Azoarcus sp. strain BH72 is an aerobic diazotrophic bacterium that was originally found as an endophyte in Kallar grass. Anticipating that these bacteria are exposed to dissolved O-2 concentrations (DOCs) in the nanomolar range during their life cycle, we studied the impact of increasing O-2 deprivation on N-2 fixation and respiration. Bacteria were grown in batch cultures, where they shifted into conditions of low pO(2) upon depletion of O-2 by respiration. During incubation, specific rates of respiration (qO(2)) and efficiencies of carbon source utilization for N-2 reduction increased greatly, while the growth rate did not change significantly, a phenomenon that we called ''hyperinduction.'' To evaluate this transition from high- to low-test N-2 fixation in terms of respiratory kinetics and nitrogenase activities at nanomolar DOC, bacteria which had shifted to different gas-phase pO(2)s in batch cultures were subjected to assays using leghemoglobin as the O-2 carrier. As O-2 deprivation in batch cultures proceeded, respiratory K-m (O-2) decreased and V-max increased. Nitrogenase activity at nanomolar DOC increased to a specific rate of 180 nmol of C2H4 min(-1) mg of protein(-1) at 32 nM O-2. Nitrogenase activity was proportional to respiration but not to DOC in the range of 12 to 86 nM O-2. Respiration supported N-2 fixation more efficiently at high than at low respiratory rates, the respiratory efficiency increasing from 0.14 to 0.47 mol of C2H4 mol of O-2 consumed(-1).
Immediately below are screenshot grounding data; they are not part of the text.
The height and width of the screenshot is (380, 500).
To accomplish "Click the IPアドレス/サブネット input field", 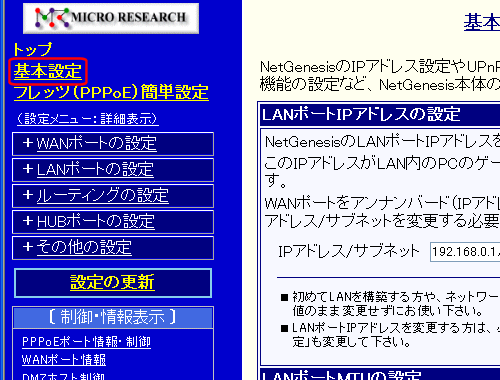I will (465, 252).
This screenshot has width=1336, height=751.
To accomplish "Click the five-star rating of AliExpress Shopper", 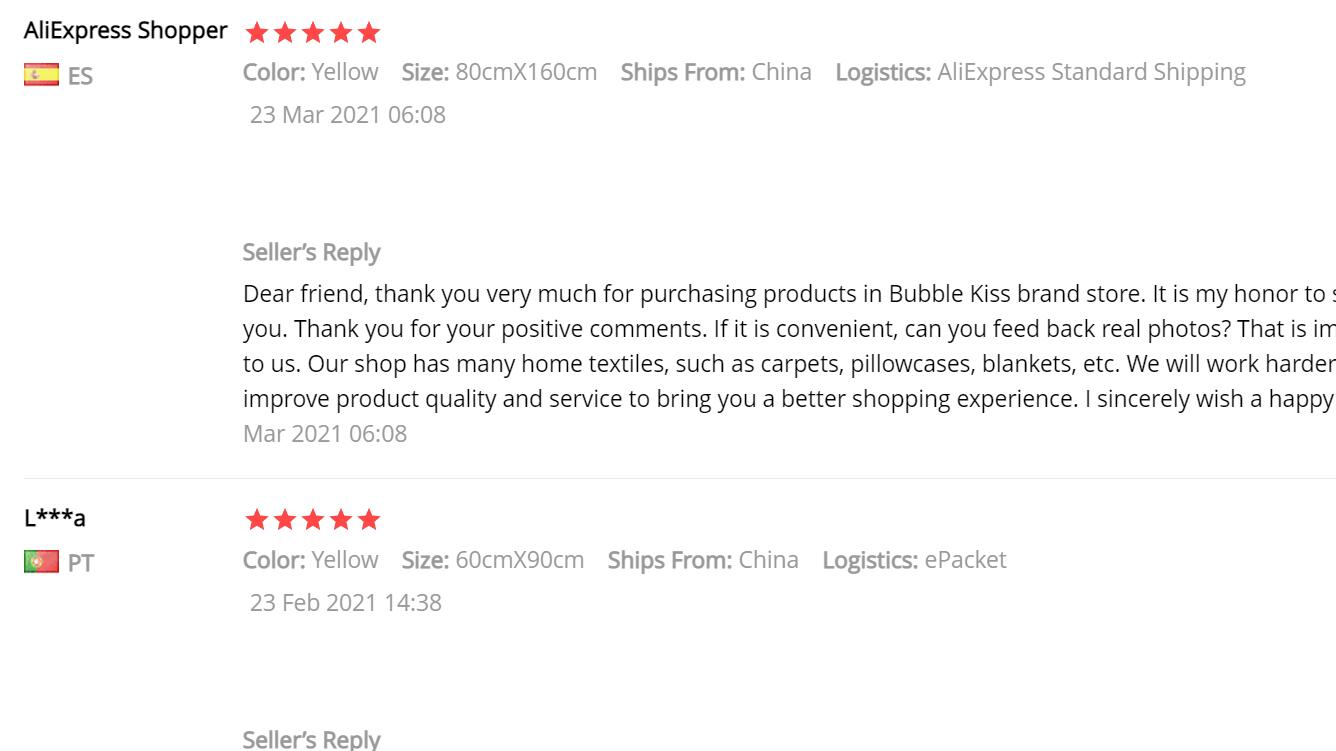I will 313,33.
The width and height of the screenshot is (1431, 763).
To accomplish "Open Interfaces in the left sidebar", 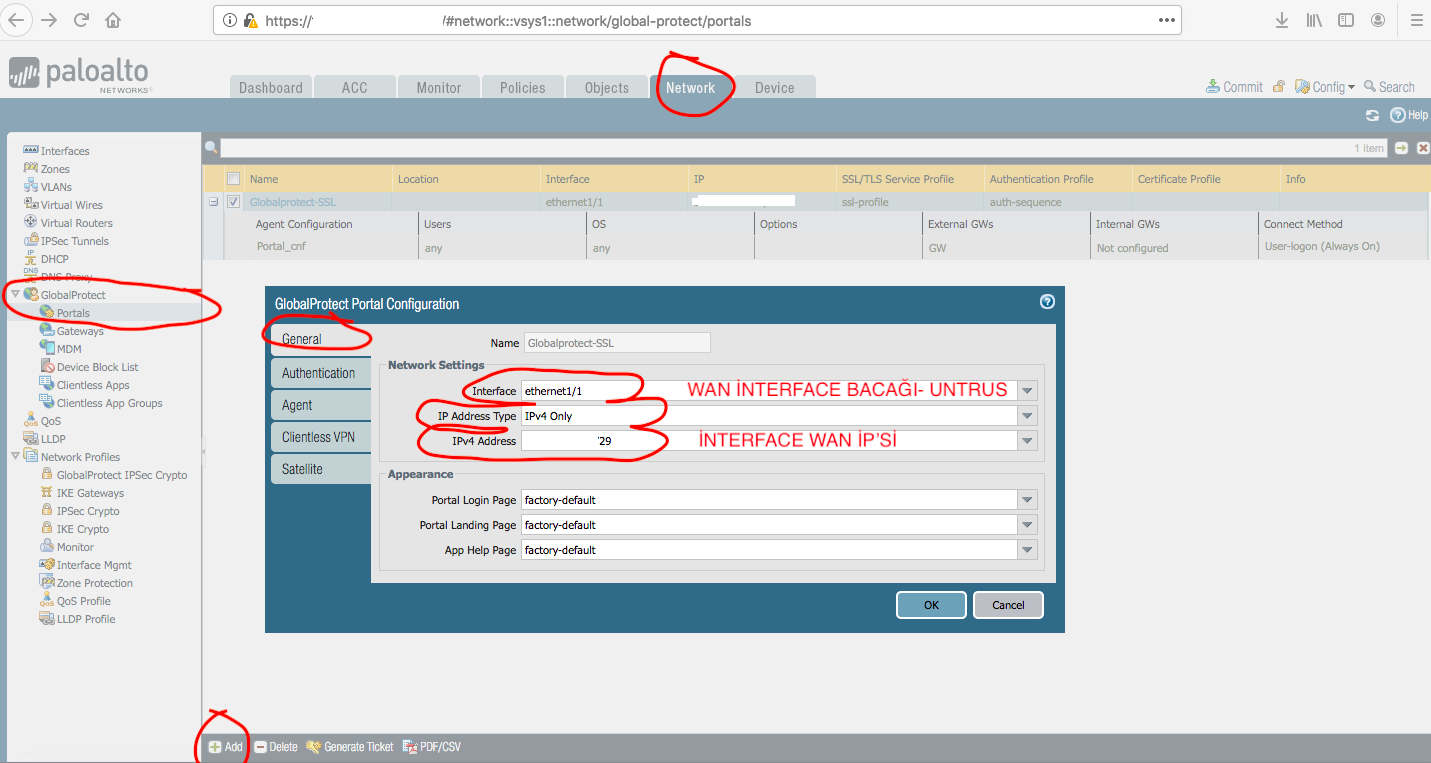I will tap(65, 151).
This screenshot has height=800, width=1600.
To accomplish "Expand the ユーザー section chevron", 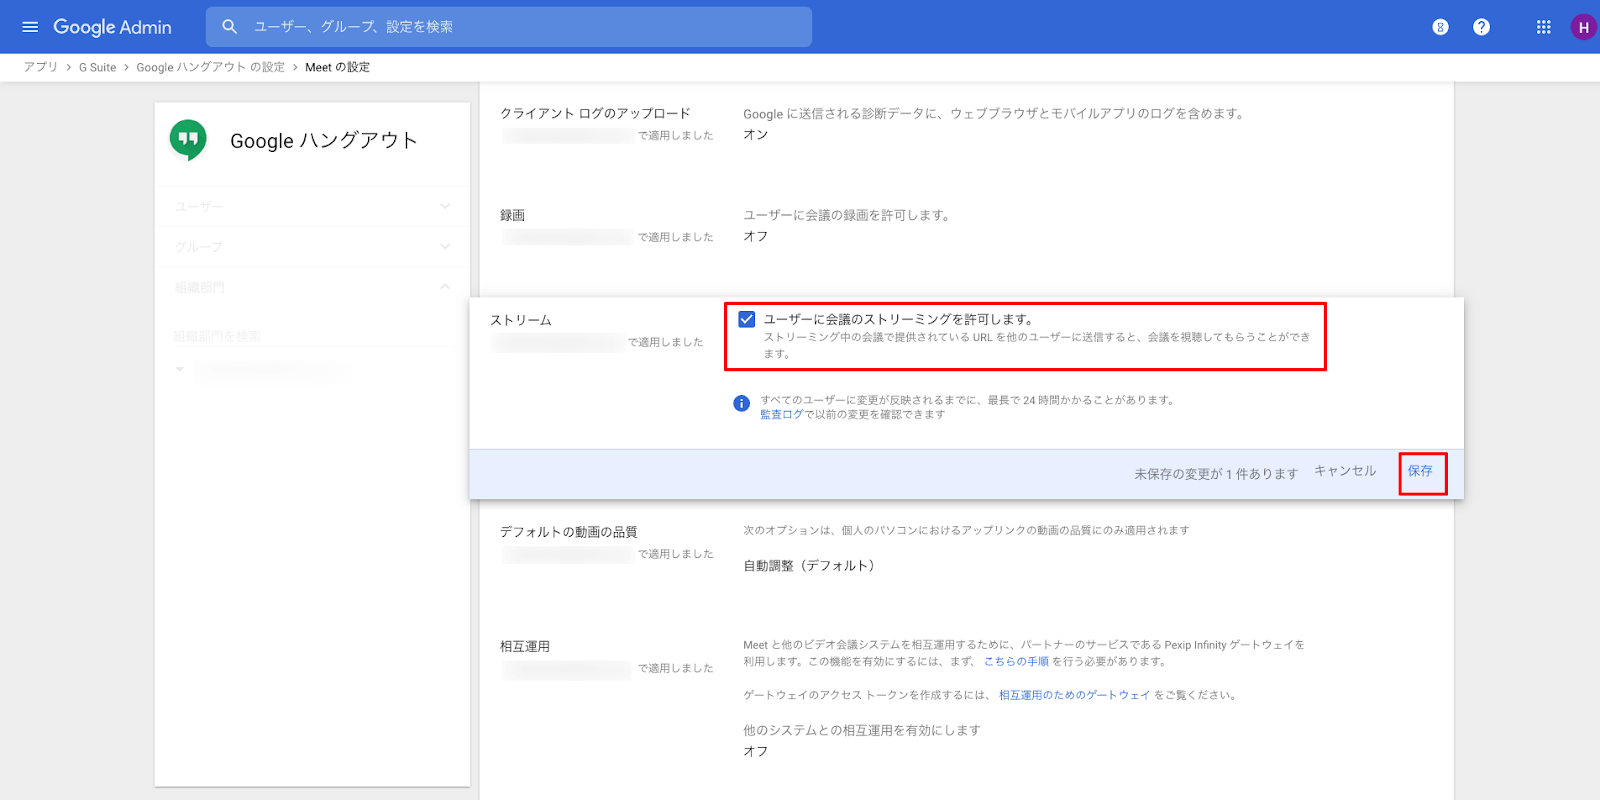I will (445, 206).
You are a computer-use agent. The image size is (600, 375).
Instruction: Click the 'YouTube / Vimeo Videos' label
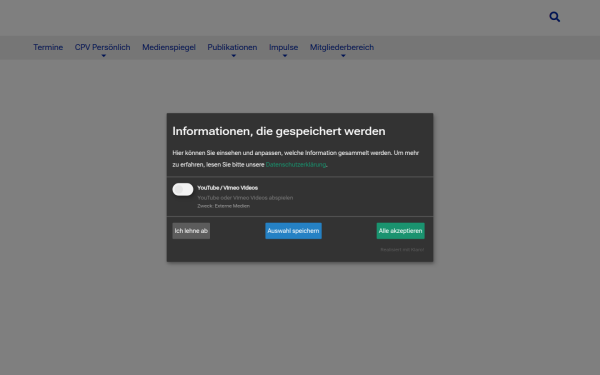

We conclude that (i) during hyperinduction, strain BH72 used an increasing amount of energy generated by respiration for N-2 fixation, and (ii) these bacteria have a high respiratory capacity, enabling them to develop ecological niches at very low pO(2), in which they may respire actively and fix nitrogen efficiently at comparatively high rates.